The report, published last year by the Stanford Graduate School of Business, concludes that women who master certain masculine traits, “but who can turn these traits on and off” depending on the circumstance “get more promotions than either men or other women.” The study confirms that “leadership” is defined in masculine terms; feminine behaviors are not associated with competence or leadership. To be seen as leaders, women must, to some degree, perform in masculine ways.
The report proclaims that the study “resolves the conundrum that has plagued women in the business arena,” the phenomenon that I call the “double bind.” (If women behave in too feminine a way, they won’t be seen as leaders; but, if they behave in too masculine a way, they will not be liked and will be called a word beginning with a “B.”) So the report confirms that the double bind continues to exist; to succeed, women need to be really good at avoiding it.
Any newcomer figures out that, to succeed in a new group, he or she needs to imitate how things are done by the most successful members of the group. Men were in the business and professional realms long before women. Women are relative newcomers, having arrived at the entrance in large numbers only a little over three decades ago. They must imitate masculine ways.
Much of the literature about gender in the workplace is designed to help women succeed in the masculine world of work. Scores of books explain masculine ways of thinking and behaving to women so they can understand what might otherwise remain a mystery. These books tell women that they need to speak up in meetings, take credit for their accomplishments, ask for what they want (including raises and promotions), and take risks by asking for assignments they see as beyond their abilities. In other words, they must learn masculine ways.
In the Stanford study, “masculine women who were low self-monitors” got fewer promotions than those who found the “switch.” The lesson is clear: Successful business women must operate in masculine ways — but not “too” much, too often, or at the wrong times. Women must sometimes be masculine (tough, direct, commanding, self-promoting, competitive, and self-assured). At other times, they must be feminine (supportive, collaborative, unassuming, and indirect). Moreover, according to the Stanford study, they must be an expert at turning the masculine switch on and off by “self-monitoring.” The study called women who succeed by operating the switch “chameleons” who to fit into their environment by “assessing social situations and adapting their actions accordingly.”
The purpose of my business and my book is to show the strengths of both masculine and feminine ways of working — in both men and women. My goal is to help leaders build inclusive cultures and achieve gender diversity in leadership — and as a result, get better results. When I first read the Stanford research, I was irritated; I thought it suggested that women alone bore the burden of adapting their workplace behavior. The study found no benefit to men for being “chameleons” — operating in both masculine and feminine ways at appropriate times. I thought it suggested that a business’ ability to get the benefit of gender diversity depends solely on women making it to the top by being “chameleons.”
But this study focused on only a few aspects of masculine behavior — assertiveness, competitiveness and confidence. There is much more to being masculine than these traits. There is much more to being feminine that the opposites of these. Feminine strengths include building community, collaborating, synthesizing lots of inputs, sharing power, and creating inclusive teams. Both men and men are better leaders if they can demonstrate these feminine strengths — in the right circumstances.

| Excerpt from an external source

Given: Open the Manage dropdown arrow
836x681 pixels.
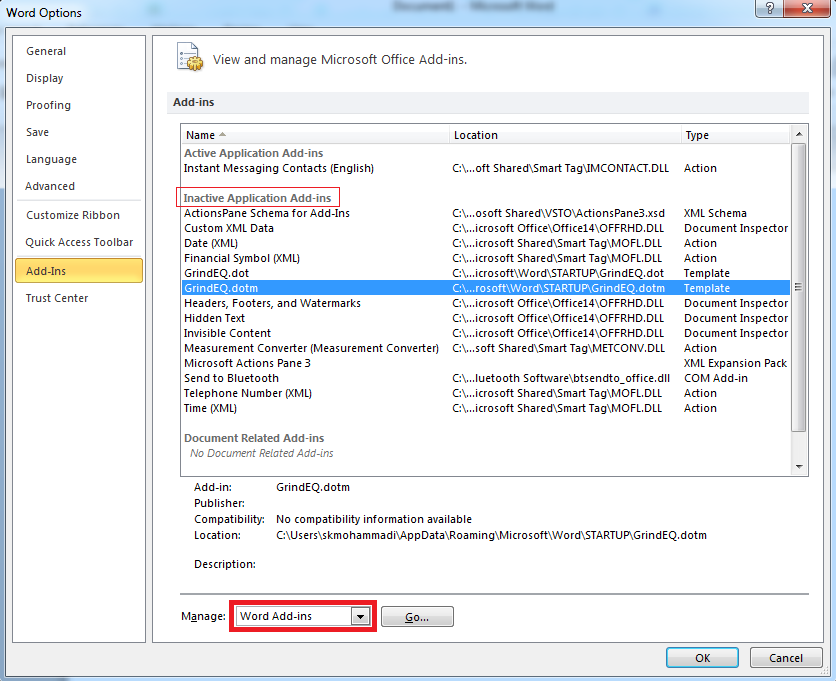Looking at the screenshot, I should pos(360,617).
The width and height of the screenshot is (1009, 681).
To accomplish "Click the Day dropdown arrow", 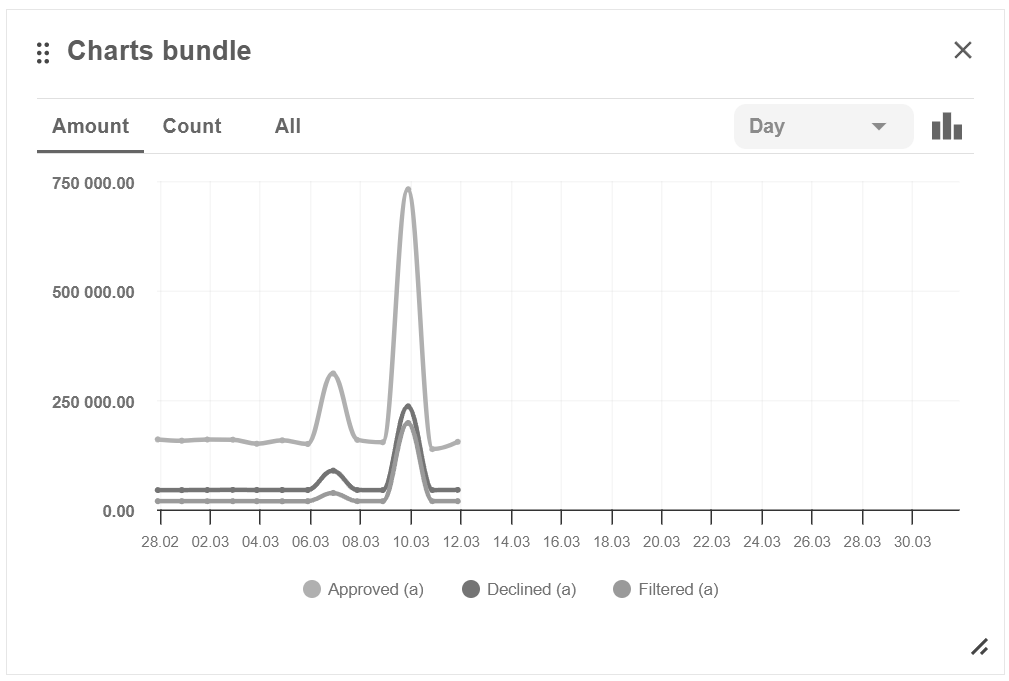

I can’t argue with the point that, to succeed, women must be assertive and confident. Women must definitely tone down behaviors I would call “aggressive.” But women must also leverage feminine skills. And so must men.
Businesses will have gender diversity at the top if more women succeed by demonstrating a balance of masculine and feminine skills. But leaders, too, play a role in achieving gender diversity. Leaders, men and women, need to appreciate feminine as well as masculine strengths and minimize the barriers imposed by the double bind. They must build inclusive cultures where more women will succeed.
What do you think? Is it up to women to get to the top by “flipping a switch”? How can leaders create cultures that enable both men and women to succeed?